## [DATA IN THIS EXERCISE]
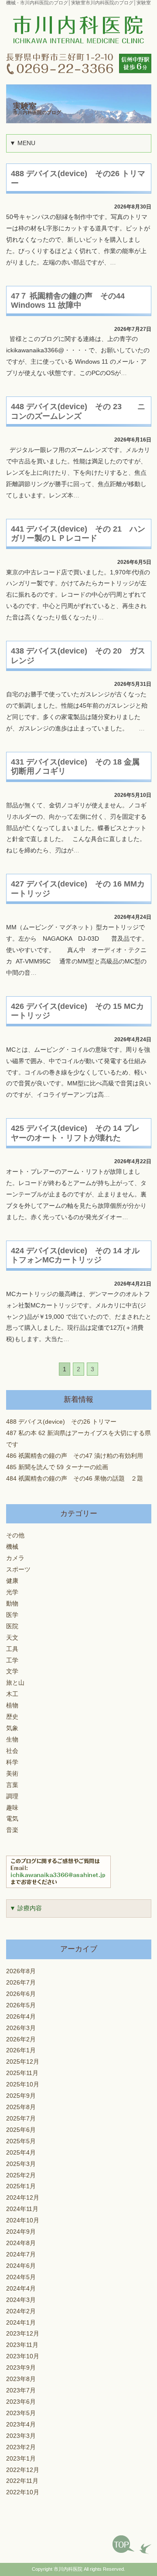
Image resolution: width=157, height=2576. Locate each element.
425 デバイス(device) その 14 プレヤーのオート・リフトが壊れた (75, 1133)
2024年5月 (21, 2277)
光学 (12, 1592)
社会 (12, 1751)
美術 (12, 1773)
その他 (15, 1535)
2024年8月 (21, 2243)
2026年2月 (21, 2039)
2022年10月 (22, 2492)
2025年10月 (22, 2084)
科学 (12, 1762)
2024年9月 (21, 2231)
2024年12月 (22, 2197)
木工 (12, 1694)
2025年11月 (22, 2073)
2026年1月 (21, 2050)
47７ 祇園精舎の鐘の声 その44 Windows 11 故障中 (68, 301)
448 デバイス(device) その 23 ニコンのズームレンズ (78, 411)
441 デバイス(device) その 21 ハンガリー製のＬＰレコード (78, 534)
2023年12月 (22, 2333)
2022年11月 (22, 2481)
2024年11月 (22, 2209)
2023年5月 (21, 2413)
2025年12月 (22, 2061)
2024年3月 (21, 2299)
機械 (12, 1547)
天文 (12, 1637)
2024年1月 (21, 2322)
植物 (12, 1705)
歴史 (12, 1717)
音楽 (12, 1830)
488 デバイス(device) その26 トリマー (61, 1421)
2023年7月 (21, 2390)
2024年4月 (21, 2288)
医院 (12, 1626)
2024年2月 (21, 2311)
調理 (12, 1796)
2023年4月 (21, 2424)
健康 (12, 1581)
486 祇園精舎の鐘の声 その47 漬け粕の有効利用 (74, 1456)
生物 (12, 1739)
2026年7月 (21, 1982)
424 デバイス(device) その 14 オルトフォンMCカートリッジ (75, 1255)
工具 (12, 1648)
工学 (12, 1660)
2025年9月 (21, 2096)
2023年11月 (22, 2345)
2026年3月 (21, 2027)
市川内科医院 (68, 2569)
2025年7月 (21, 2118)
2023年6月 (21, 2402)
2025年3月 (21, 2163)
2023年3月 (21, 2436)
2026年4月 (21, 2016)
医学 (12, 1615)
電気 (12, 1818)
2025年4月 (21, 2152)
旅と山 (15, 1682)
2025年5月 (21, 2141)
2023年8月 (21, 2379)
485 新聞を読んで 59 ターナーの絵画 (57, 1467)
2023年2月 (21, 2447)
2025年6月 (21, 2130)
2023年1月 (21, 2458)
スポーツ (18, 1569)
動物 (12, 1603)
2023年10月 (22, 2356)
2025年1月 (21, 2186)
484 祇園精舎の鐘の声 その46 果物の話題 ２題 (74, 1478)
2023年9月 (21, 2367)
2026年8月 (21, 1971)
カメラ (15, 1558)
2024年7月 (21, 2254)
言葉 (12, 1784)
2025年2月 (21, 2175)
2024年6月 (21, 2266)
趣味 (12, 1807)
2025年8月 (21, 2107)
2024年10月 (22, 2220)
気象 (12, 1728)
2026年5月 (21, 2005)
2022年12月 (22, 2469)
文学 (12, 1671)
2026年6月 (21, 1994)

## [WORK ORDER]
Give back exactly the lines from the first line of the data through the line with "2025年3月 (21, 2163)", pictures excluded.

## [WRITTEN RESPONSE]
Image resolution: width=157, height=2576. Locate each element.
425 デバイス(device) その 14 プレヤーのオート・リフトが壊れた (75, 1133)
2024年5月 (21, 2277)
光学 (12, 1592)
社会 (12, 1751)
美術 (12, 1773)
その他 (15, 1535)
2024年8月 (21, 2243)
2026年2月 (21, 2039)
2022年10月 (22, 2492)
2025年10月 (22, 2084)
科学 (12, 1762)
2024年9月 (21, 2231)
2024年12月 (22, 2197)
木工 (12, 1694)
2025年11月 (22, 2073)
2026年1月 (21, 2050)
47７ 祇園精舎の鐘の声 その44 Windows 11 故障中 (68, 301)
448 デバイス(device) その 23 ニコンのズームレンズ (78, 411)
441 デバイス(device) その 21 ハンガリー製のＬＰレコード (78, 534)
2023年12月 (22, 2333)
2022年11月 (22, 2481)
2024年11月 (22, 2209)
2023年5月 (21, 2413)
2025年12月 (22, 2061)
2024年3月 (21, 2299)
機械 (12, 1547)
天文 (12, 1637)
2024年1月 (21, 2322)
植物 (12, 1705)
歴史 (12, 1717)
音楽 (12, 1830)
488 デバイス(device) その26 トリマー (61, 1421)
2023年7月 (21, 2390)
2024年4月 (21, 2288)
医院 (12, 1626)
2024年2月 (21, 2311)
調理 (12, 1796)
2023年4月 (21, 2424)
健康 (12, 1581)
486 祇園精舎の鐘の声 その47 漬け粕の有効利用 (74, 1456)
生物 (12, 1739)
2026年7月 (21, 1982)
424 デバイス(device) その 14 オルトフォンMCカートリッジ (75, 1255)
工具 (12, 1648)
工学 (12, 1660)
2025年9月 (21, 2096)
2023年11月 (22, 2345)
2026年3月 (21, 2027)
市川内科医院 (68, 2569)
2025年7月 (21, 2118)
2023年6月 (21, 2402)
2025年3月 (21, 2163)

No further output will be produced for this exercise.